Turf and topsoil was removed that revealed two linear slate drains that criss-crossed the trench, partially truncating lower archaeological deposits and probably recent in date. A wall line was recorded running east-west along the southern edge of the trench, returning northwards for c.2m in the south-west corner of the trench. To the north of the wall an internal cobbled stone floor was exposed although this did not extend along the complete length of the wall. The floor contained parallel lines of larger stones that were slightly raised above the floor on its northern side, acting as a shallow drain. The drain ended c.2.5m east of the west wall where two larger stones combined with the line of further large uneven stones that ran perpendicular to the south wall. Beyond this line further truncated flooring was recorded but it appeared to be of a poorer build. Although not definitive it does suggests that building was extended on its western side, beyond the line of the original drain.
A shallow robber trench was recorded that continued the line of the ?later western wall and a large in-situ stone was exposed c.5.5m from the south-west corner of the building that marked the north-west corner of the building. The northern side of the building consisted entirely of a shallow robber trench that had become in-filled with soil that had silted in from the northern side of the wall. This finds rich soil appears to have accumulated against the northern side of the wall during the lifetime of the building and date from the late 17th century onwards. The soil directly overlaid a rough, irregular stone deposit that is either the remnants of a surface or the terracing material for Bradgate House. The robber trench suggested that the building has been partially cut into this deposit to create a flat platform. The projected dimensions of the building measured c.20m x c.6m, forming a long rectangular structure.
To the south and west of the building further cobbling was exposed. Close to the south-west corner of the building clear cambering was recorded that included a shallow drain the ran diagonally away from the building. Initially it was assumed this was a contemporary external surface associated with the building. However evaluative slots proved that the surface continues beneath a layer of silt located underneath both phases of internal flooring. The building thus postdates a large surface of unknown function, date and extent that appears to have become colluviated prior to the construction of the building although it is possible the surface was reused externally. Further work is required to better understand this phasing but the colluviation, but may relate to one of the periods when Bradgate House lay largely unoccupied, such as after the Lady Jane Grey affair.
On the western side of the building a large sub-circular dump of building material was recorded extending beyond the western side of the trench. It consisted of a layer of bricks overlying a thick dump of rendering made out of gypsum. It is not known for certain were this material has come but it is likely to have come from Bradgate House.
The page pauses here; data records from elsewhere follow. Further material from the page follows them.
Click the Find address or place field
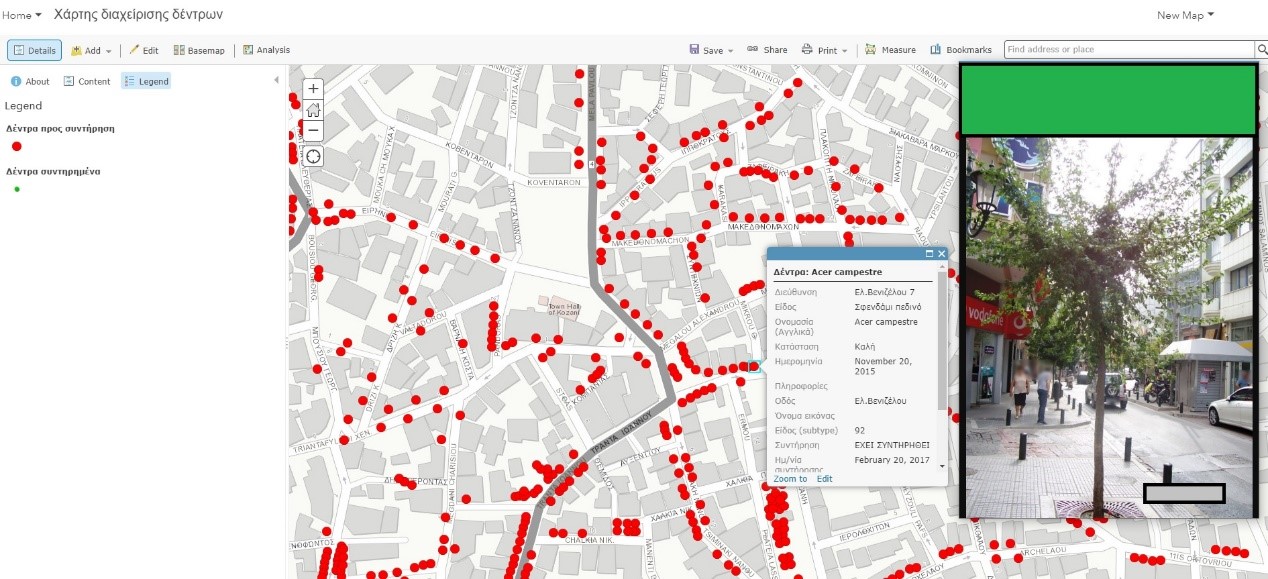 (1129, 50)
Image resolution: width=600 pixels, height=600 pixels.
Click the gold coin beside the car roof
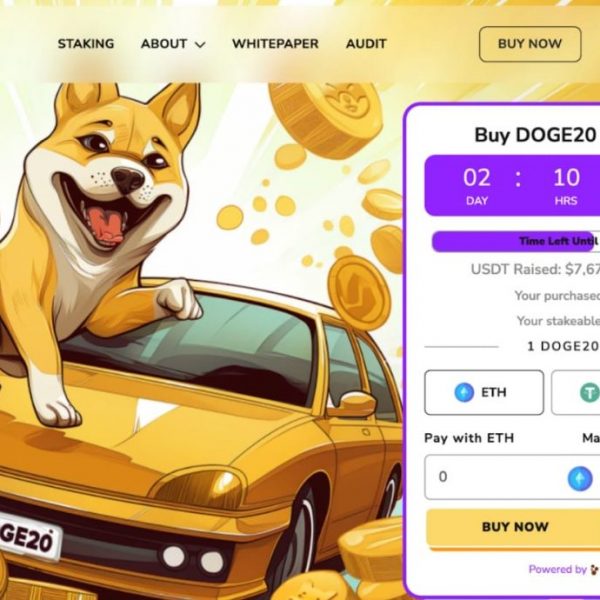pyautogui.click(x=359, y=290)
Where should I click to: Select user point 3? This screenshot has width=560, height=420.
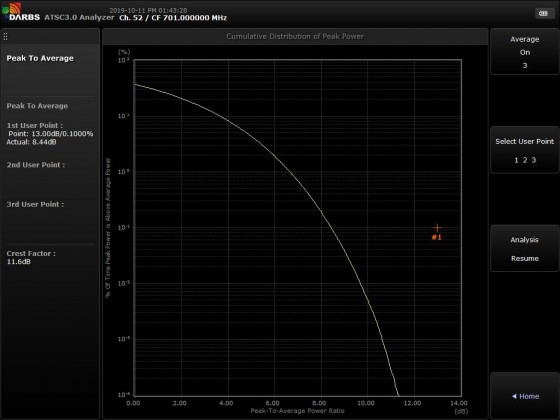click(x=534, y=160)
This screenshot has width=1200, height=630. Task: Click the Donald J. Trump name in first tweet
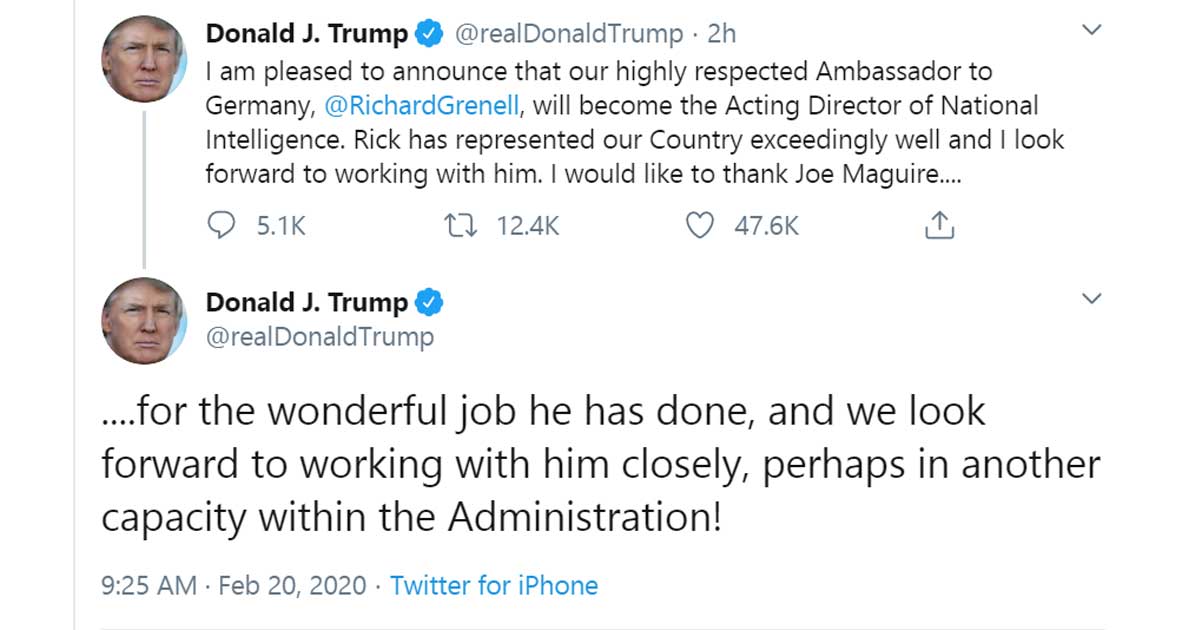pyautogui.click(x=306, y=34)
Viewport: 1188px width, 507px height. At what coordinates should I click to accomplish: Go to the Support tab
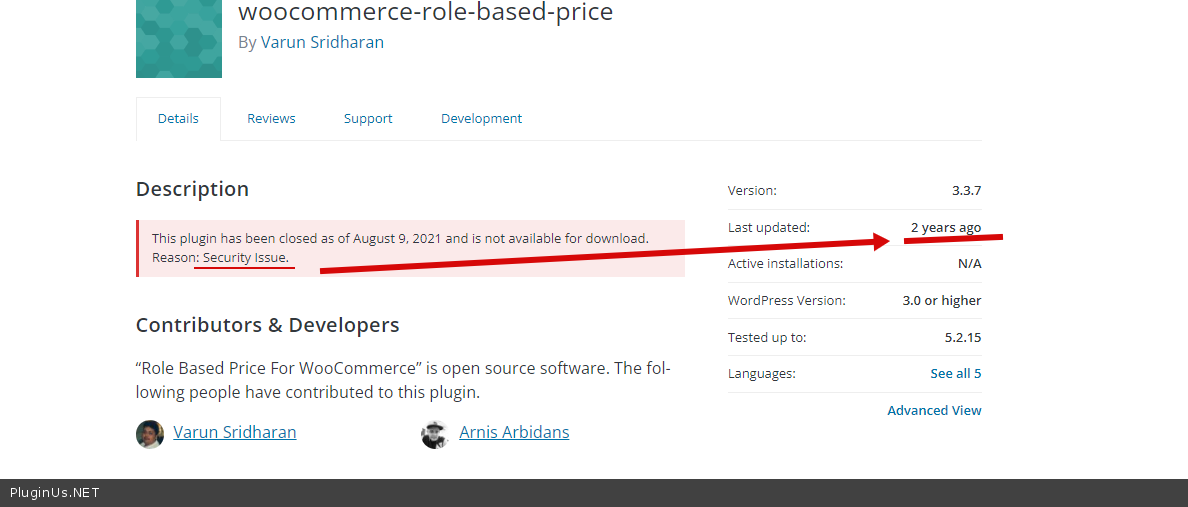coord(368,118)
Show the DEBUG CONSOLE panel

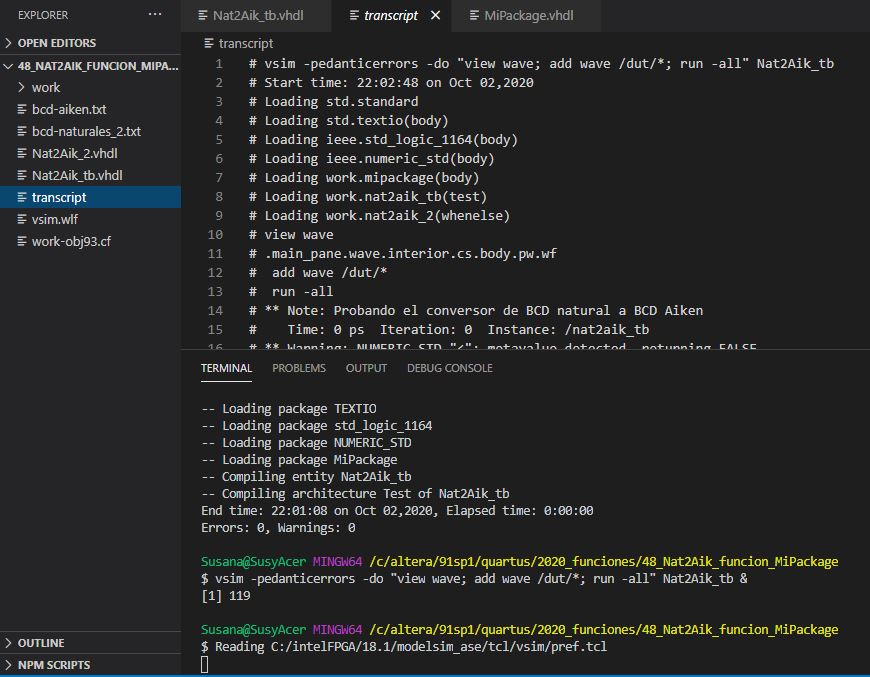point(449,368)
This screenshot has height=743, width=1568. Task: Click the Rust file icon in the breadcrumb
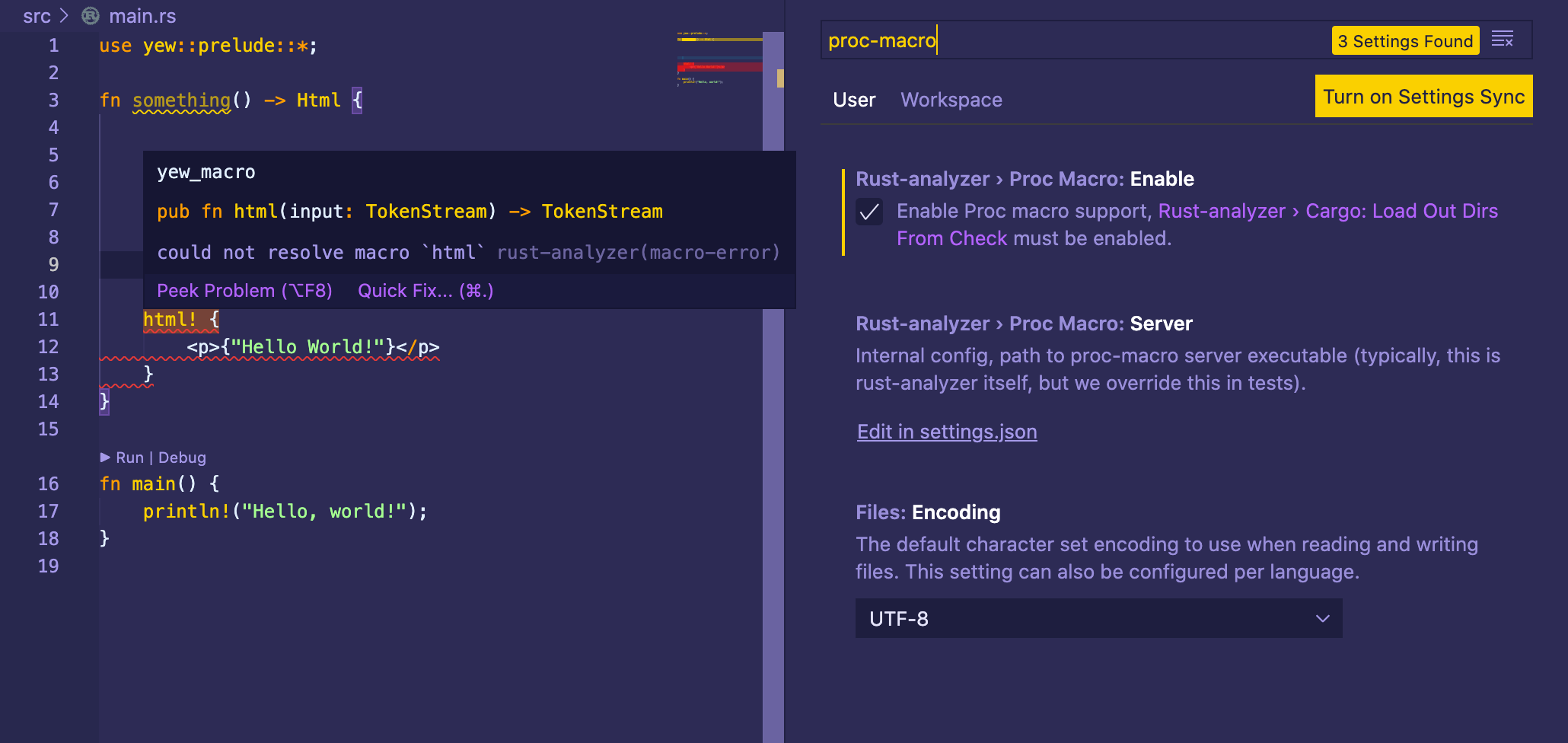click(x=90, y=16)
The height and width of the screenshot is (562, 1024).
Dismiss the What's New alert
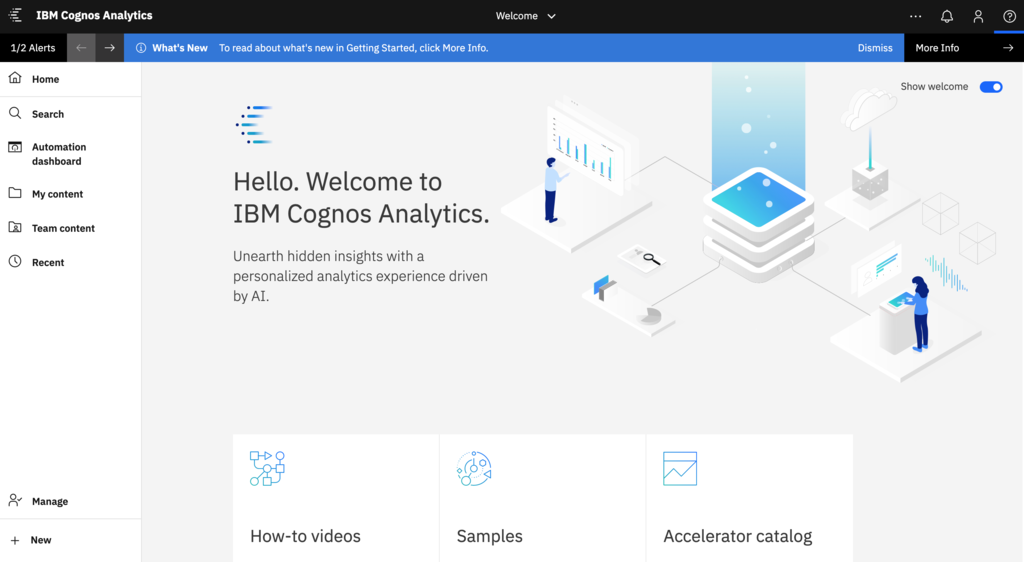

In summary, the building probably dates to the late 17th century and could be attributable to the visit of William III in 1696. Documentary sources suggest stables for 100 horses were erected to accommodate the party that were constructed outside the house over a very short period of time. A similar style of narrow building dating from the same period is still present at Godolphin House in Cornwall which has been interpreted as a building for housing carriages and tethering animals. Again some further work is required next year in order to locate the entranceway and gain better understanding of the phasing of the earlier surfaces.